On 27 October 2025, Deeming was promoted to Shadow Assistant Minister for Local Government. She lost preselection for her seat in the Victorian Legislative Council in March 2026,, losing her endorsement as a candidate for the Liberal Party of Australia for the upcoming state election. Shortly after that ballot the winning Liberal candidate, Dinesh Gourisetty, was revealed to have provided a character reference for a man convicted of grooming and sexually assaulting a child, and the Liberal party asked him to withdraw and determined to re-run the ballot. On the re-run, all of Deeming’s opponents withdrew from the ballot, ensuring Deeming was re-selected.

=== Assault allegation ===
In June 2026, Deeming alleged that former Liberal leader Matthew Guy assaulted her at a fundraiser in May 2026. Guy denied the allegations and Victoria Police later closed the case. Following Deeming's refusal to apologise for the allegation, her candidacy for the 2026 state election was revoked by the Liberal party state executive. In July 2026, she resigned from the parliamentary Liberal Party.

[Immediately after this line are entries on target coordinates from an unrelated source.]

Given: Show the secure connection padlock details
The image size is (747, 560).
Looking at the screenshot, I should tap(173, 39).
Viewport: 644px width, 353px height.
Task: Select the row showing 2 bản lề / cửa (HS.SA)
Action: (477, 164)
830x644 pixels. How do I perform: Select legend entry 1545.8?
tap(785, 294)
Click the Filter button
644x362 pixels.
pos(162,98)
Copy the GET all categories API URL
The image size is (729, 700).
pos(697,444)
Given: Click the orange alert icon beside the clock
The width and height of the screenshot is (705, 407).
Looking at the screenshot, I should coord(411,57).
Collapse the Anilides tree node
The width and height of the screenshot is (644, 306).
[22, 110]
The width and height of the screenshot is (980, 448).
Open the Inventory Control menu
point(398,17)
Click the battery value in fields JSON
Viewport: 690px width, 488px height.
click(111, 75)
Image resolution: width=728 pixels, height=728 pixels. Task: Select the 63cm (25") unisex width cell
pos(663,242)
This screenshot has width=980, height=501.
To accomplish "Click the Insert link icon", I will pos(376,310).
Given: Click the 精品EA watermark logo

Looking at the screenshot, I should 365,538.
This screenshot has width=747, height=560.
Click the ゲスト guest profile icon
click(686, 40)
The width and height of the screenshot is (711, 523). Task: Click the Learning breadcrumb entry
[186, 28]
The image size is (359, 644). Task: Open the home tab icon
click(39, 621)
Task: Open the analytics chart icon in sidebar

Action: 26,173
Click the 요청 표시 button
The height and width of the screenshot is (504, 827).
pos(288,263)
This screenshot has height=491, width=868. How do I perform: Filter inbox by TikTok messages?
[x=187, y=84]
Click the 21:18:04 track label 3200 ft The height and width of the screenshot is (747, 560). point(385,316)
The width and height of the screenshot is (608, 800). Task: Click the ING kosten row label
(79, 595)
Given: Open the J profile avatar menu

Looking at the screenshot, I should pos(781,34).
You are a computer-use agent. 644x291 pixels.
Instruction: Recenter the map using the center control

=== Family First Party ===
In 2026, Deeming announced she would join the Family First Party. She will also be a candidate for the Western Metropolitan Region in the 2026 state election.

== Political views ==
Deeming is well known for her anti-trans views. In her maiden speech before the Legislative Council, Deeming stated that she was against Victoria's Safe Schools program, transgender people accessing toilets corresponding to their gender, and the decriminalisation of sex work. Deeming has described Safe Schools as "sleazy" and created by "paedophilia apologists". In 2020 she described the "watch and wait" approach for treating gender dysphoria as "highly successful, low risk". In July 2025, Deeming distributed a document claiming that transgender ideology "operates like a cult and harms people in the same way".

Deeming, described as anti-abortion, believes that laws legalising abortion need to be repealed, and thinks that rape victims should reject abortions and turn to the church. She is against voluntary euthanasia. During the COVID-19 pandemic, Deeming was against the COVID-19 vaccine mandates, and considered vaccine passports immoral and a form of segregation. As of September 2021 she said in an interview that she was unvaccinated, waiting, and reserving her judgement due to concerns. Deeming is against changing the date of Australia Day. She is a member of the conservative think-tank Institute of Public Affairs.